**DOCUMENT PASSAGE**
——

When the CFP Board provides guidance for its fiduciary standard, it uses case studies

Sometimes the answers to the Securities and Exchange Commission’s frequently asked questions on Regulation Best Interest don’t provide concrete solutions.

Last week the SEC released a set of 13 questions about Reg BI, as it’s known. The regulation is the centerpiece of a regulatory reform package the SEC passed last summer. Reg BI and a customer relationship disclosure document, Form CRS, must be implemented by June 30.

As financial firms and professionals gear up for the deadline, the SEC is providing guidance through FAQs. One on Form CRS was released in November.

Although compliance experts praise the SEC for trying to explicate the complex advice rules, they say the FAQs don’t always provide total illumination. For one thing, the answers often depend on the “facts and circumstances” of a situation.

“Some of them are helpful; some of them aren’t,” said Amy Lynch, president of FrontLine Compliance. “Where they are not helpful is where they’re hedging their language – and there’s a lot of hedging. They don’t come out and say ‘yes’ or ‘no.’”

——

**DATASET EXTRACT**
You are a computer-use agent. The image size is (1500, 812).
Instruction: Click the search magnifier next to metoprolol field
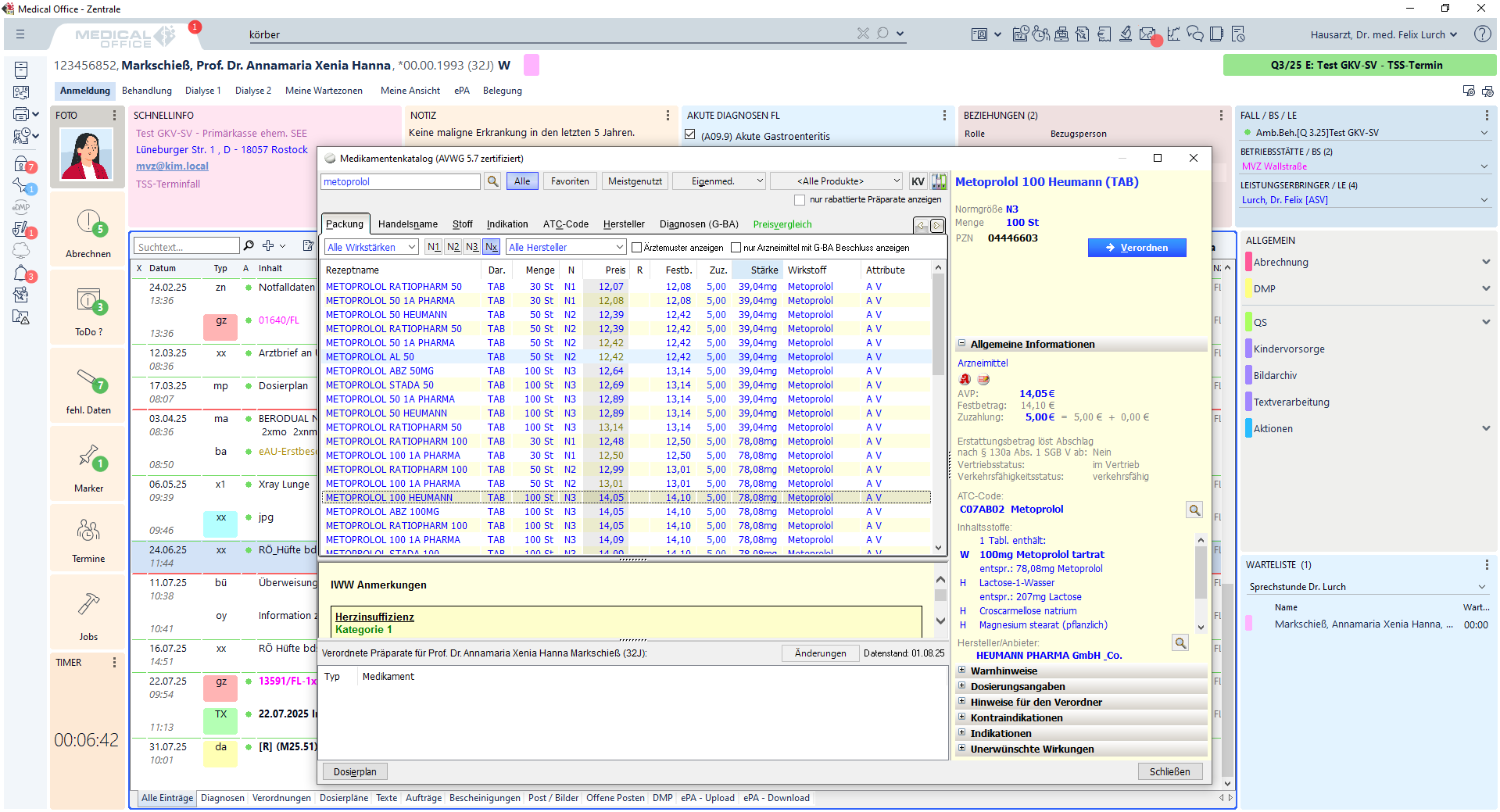pos(492,181)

——

**WORK TO COMPLETE**
a – Using the Regulation Best Interest passage, explain in one to three sentences why compliance experts say the SEC's FAQs don't always provide total illumination.
b – According to the Regulation Best Interest passage, by what date must Reg BI and Form CRS be implemented?
The lines have no connection to the Regulation Best Interest passage.

**TASK RESPONSES**
a – The answers often depend on the "facts and circumstances" of a situation. Amy Lynch of FrontLine Compliance added that the FAQs hedge their language heavily and don't come out and say "yes" or "no."

b – June 30